What is Silvermason?
Silvermason is a browser hijacker that isn’t inherently malicious, but can indirectly jeopardize online safety. Typically designed to generate revenue for its creators through advertising and data collection, it redirects users to specific sites and gathers sensitive data. Although the primary objective isn’t to harm, its activities often inadvertently expose users to virtual hazards, including phishing sites and scam advertisements, thus elevating the risk of personal information leakage or financial losses. Moreover, Silvermason can significantly deteriorate the browsing experience by inundating users with unwanted ads and sponsored content. Consequently, even if the initial intentions behind it aren’t overtly harmful, the collateral dangers it presents are substantial, warranting caution and urging for its removal to foster a safer browsing environment.
The Silvermason pop-ups generated by this hijacker can appear in any browser, disrupting the user experience. These pop-ups often display ads that may not accurately represent the content they link to. Clicking on them might redirect users to websites harboring phishing schemes, malware, or other scams, thus posing a significant security risk. Moreover, these deceptive ads can potentially lead to financial loss or identity theft. Due to the dangerous landscape these Silvermason pop-ups can navigate users into, it is highly advised to avoid interacting with them. The most prudent course of action is to remove the hijacker promptly, restoring browser integrity and shielding oneself from the myriad of threats presented by the misleading and potentially harmful pop-ups generated by this hijacker.
Silvermason on Chrome
Silvermason on Chrome illustrates a classic case of a browser hijacker operating stealthily, modifying browser settings without user permission. It can change your homepage, search engine, and inject unwanted ads, creating potential security weaknesses and vulnerabilities to phishing and malware attacks. It’s important to note that while Chrome might be the initially affected platform, other browsers installed on the system can also become targets, creating a pervasive threat environment. To ensure comprehensive security, users must undertake a thorough cleaning process to take care of the Silvermason on Chrome problem, and to ensure that the hijacker isn’t attached to other browsers as well. This holistic approach to removal is essential to restoring safe and secure browsing conditions, safeguarding personal data and enhancing overall cybersecurity.
Silvermason.top is central to the browser hijacker’s operation, often being the site promoted through persistent and sudden redirects.

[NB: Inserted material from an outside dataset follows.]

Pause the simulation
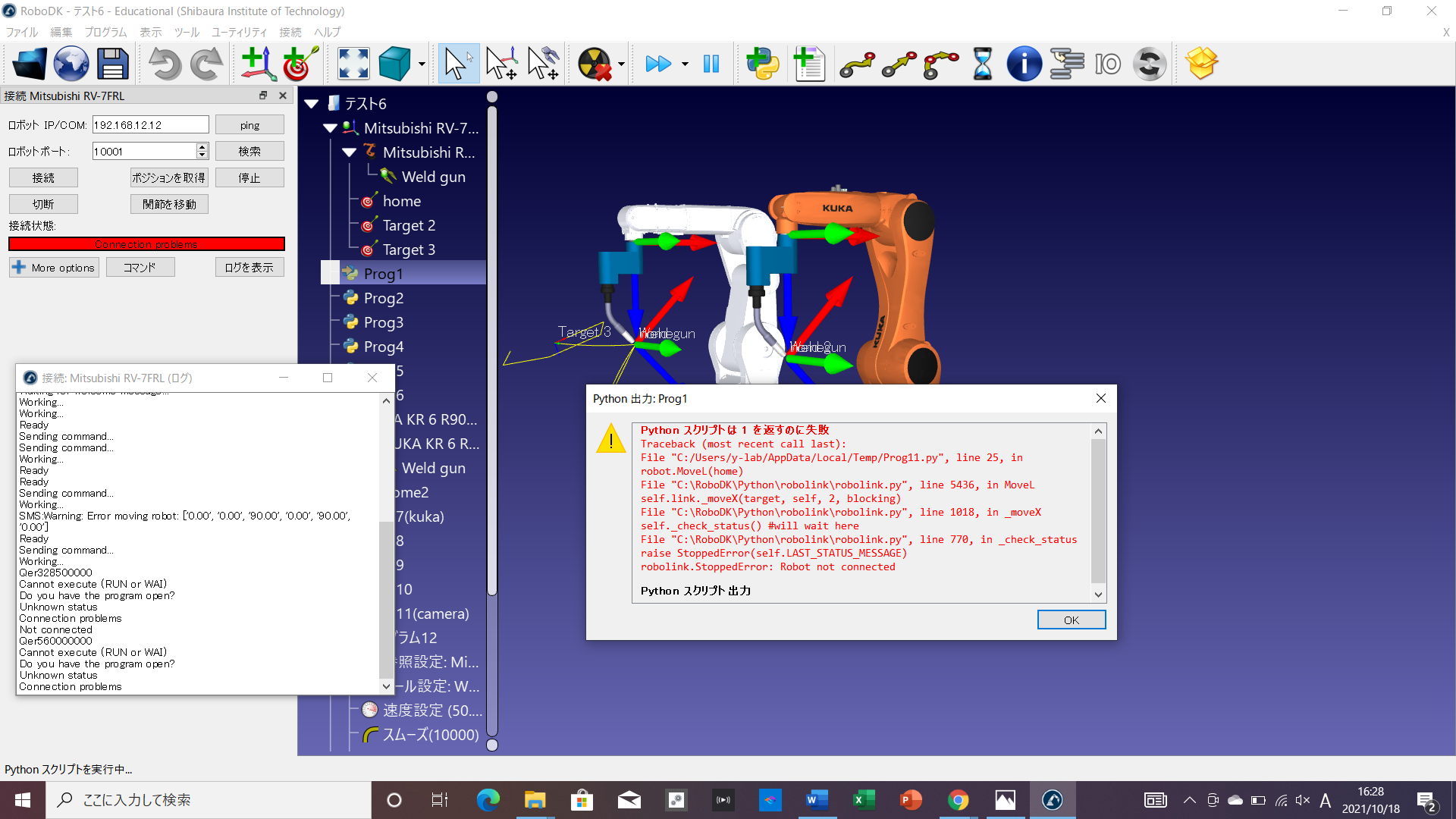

Users encountering these should exercise caution by avoiding any interaction with the site. It is noteworthy that redirects to this site frequently involve rapid transit through a series of other sketchy sites first, a tactic aimed at generating ad revenue through click fraud and to potentially deploy additional unwanted software or track user behavior. These fast, sequential redirects can compromise user safety, potentially exposing them to malware or phishing attempts. Thus, any engagement with Silvermason.top poses a serious risk, making it advisable to ignore such redirects and to remove the hijacker promptly to maintain a secure browsing environment.
Some threats reinstall themselves if you don't delete their core files. We recommend downloading SpyHunter to remove harmful programs for you. This may save you hours and ensure you don't harm your system by deleting the wrong files.
*Source of claim SH can remove it.
How to Remove Silvermason
To try and remove Silvermason quickly you can try this:
- Go to your browser’s settings and select More Tools (or Add-ons, depending on your browser).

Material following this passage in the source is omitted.